======== SOURCE RECORDS ========
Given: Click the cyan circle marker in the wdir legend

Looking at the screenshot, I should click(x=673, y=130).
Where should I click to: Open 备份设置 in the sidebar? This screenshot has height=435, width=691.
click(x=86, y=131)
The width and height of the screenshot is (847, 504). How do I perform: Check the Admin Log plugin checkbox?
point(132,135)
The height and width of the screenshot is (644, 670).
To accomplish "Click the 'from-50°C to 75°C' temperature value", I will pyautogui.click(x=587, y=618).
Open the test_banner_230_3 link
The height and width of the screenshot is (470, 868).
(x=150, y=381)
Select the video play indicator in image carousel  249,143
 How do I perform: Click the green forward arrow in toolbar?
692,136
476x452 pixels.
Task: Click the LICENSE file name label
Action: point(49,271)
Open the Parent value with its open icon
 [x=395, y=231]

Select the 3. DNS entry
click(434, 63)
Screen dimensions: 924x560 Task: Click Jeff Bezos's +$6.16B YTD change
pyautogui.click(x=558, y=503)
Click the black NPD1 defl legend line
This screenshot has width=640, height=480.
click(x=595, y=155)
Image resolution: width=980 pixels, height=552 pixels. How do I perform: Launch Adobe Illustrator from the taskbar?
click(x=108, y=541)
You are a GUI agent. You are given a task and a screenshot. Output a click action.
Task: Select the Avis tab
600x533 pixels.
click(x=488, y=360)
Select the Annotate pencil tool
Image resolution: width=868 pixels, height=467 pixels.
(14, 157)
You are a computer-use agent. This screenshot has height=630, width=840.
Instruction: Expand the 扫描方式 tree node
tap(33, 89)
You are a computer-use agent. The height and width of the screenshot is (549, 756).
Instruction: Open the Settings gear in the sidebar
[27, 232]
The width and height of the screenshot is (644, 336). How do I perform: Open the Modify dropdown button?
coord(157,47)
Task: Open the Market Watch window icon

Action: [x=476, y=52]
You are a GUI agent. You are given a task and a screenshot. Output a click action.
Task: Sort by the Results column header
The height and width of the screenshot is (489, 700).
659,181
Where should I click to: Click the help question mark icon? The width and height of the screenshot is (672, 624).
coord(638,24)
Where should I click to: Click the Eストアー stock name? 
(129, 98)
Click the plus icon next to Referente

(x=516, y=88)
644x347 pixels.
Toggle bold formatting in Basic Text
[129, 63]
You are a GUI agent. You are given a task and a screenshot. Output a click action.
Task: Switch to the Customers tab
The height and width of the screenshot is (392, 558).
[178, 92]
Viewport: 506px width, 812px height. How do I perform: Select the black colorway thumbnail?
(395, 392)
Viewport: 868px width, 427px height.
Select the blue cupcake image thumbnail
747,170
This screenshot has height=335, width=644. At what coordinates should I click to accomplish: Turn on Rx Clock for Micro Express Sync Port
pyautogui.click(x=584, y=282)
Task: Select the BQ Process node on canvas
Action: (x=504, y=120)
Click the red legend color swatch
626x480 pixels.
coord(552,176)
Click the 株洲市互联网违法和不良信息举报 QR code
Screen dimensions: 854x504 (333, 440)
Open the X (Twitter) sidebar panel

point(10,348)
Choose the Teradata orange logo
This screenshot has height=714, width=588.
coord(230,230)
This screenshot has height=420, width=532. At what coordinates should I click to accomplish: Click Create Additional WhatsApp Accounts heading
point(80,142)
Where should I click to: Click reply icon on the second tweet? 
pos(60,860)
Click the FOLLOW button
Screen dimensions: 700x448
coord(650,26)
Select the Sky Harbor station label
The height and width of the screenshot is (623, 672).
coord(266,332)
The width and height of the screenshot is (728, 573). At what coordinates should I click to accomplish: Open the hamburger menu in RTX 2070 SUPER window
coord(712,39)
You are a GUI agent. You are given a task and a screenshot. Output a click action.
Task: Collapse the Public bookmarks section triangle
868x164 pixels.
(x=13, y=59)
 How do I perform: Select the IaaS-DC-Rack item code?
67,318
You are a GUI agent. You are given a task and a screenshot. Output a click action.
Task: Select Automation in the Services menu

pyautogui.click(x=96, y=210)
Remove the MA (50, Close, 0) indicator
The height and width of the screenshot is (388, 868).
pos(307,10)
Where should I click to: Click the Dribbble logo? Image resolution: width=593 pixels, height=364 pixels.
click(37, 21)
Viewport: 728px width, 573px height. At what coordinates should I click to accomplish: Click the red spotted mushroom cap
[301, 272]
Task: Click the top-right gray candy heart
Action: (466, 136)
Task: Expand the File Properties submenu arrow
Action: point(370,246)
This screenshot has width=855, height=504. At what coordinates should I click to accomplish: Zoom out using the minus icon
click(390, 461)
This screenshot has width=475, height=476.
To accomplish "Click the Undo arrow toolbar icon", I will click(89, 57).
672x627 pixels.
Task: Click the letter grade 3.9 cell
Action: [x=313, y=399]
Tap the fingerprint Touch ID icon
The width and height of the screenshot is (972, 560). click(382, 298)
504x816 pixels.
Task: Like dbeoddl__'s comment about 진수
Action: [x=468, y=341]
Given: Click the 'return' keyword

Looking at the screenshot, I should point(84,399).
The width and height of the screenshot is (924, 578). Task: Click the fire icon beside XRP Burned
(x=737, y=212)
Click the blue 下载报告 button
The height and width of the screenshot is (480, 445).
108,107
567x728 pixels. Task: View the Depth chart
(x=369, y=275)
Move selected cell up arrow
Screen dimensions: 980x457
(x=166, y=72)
========
WHAT TO PRODUCE
Find the word "computer" in the entries and show each line where it is found.

ANSWER TO THE PROBLEM
You are a computer-use agent. This screenshot has height=630, width=840.
You are a computer-use agent. The height and width of the screenshot is (549, 756).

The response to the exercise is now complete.